Rima évoque pêle-mêle les palais les lumières les balançoires les cornes de gazelles et les beaux hôtels. Toutes les promesses du roi Donald. La tristesse de grand-mère s’envole d’un coup ! Des éclairs de colère embrasent ses yeux sombres. Ses lèvres sèches et pâles dessinent une moue dédaigneuse.
Donald n’est pas un roi, ma fille ! Pas même un Prince ! C’est un clown grincheux et colérique. Un marchand étranger et voleur. Myriam s’est trompée. Ou elle a mal compris. Le pays dont elle t’a parlé, cette terre de lumière et d’eau, de palais et de palmiers, cette bande de mer et de soleil, ce pays dont vous rêvez, vous l’aurez ! Mais ce ne sera pas Donald le Menteur qui construira ce pays.
A l’angle de l’œil droit de grand-mère une petite cicatrice, rétrécissant le coin de sa paupière, donne à son regard une étrange crispation comme si elle essayait d’accrocher un point invisible au-dessus du visage de Rima, au-delà des décombres du quartier, plus loin même que le rivage où rodent les morts qu’on n’enterre plus. Les yeux de grand-mère harponnent le futur.
Qui alors reconstruira ?
Ce sera nous !
Assia regarde ses bras maigres puis les mains déformées de grand-mère. Elle soupire.
Dans longtemps alors ?
Silence. Puis avec le détachement orgueilleux d’une vieille prophétesse, grand-mère répond à voix basse…

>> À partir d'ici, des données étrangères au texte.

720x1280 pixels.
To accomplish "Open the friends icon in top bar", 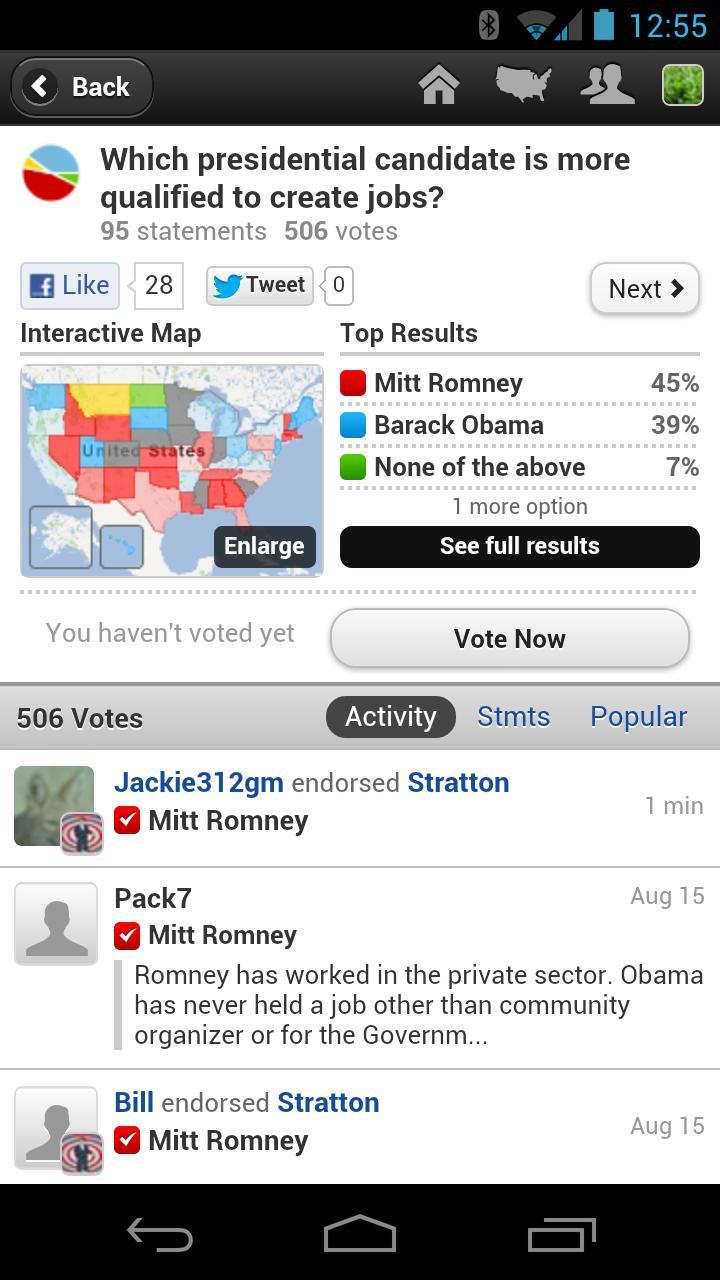I will point(607,86).
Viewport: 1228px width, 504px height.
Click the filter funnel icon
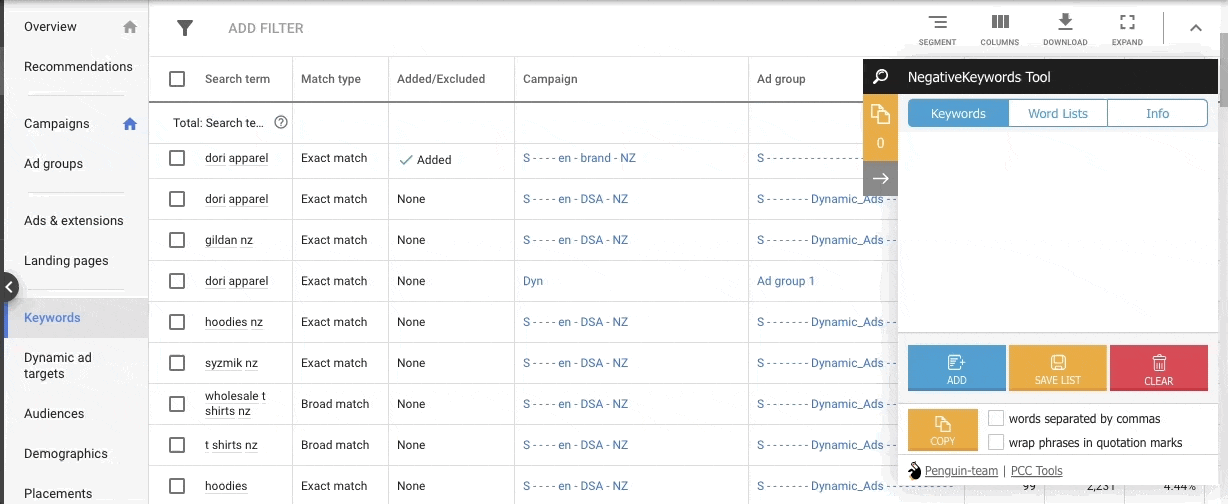tap(185, 28)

Peut-être… Mais qu’est-ce-que le temps ? Une passerelle furtive où s’accroche l’espoir. Fais-moi confiance petite antilope blanche, le jour viendra. N’en doute jamais. Les vieux savent ces choses.
Grand-mère ferme les yeux. A pas de loup Rima s’éclipse et repart jouer sur les gravats. Myriam lui manque. Elle aimerait tant reconstruire le pays avec elle. Elles se sont perdues sur la route du retour. Alors Rima la cherche dans sa mémoire mais la distingue à peine. Plus les jours passent, plus elle la voit s’amenuiser, presque entièrement reprise par les montagnes de pierres qui les séparent… plus que de petits morceaux de boucles rousses et de clins d’œil verts, petits bouts d’espérance que le sable fait miroiter. Le jour viendra.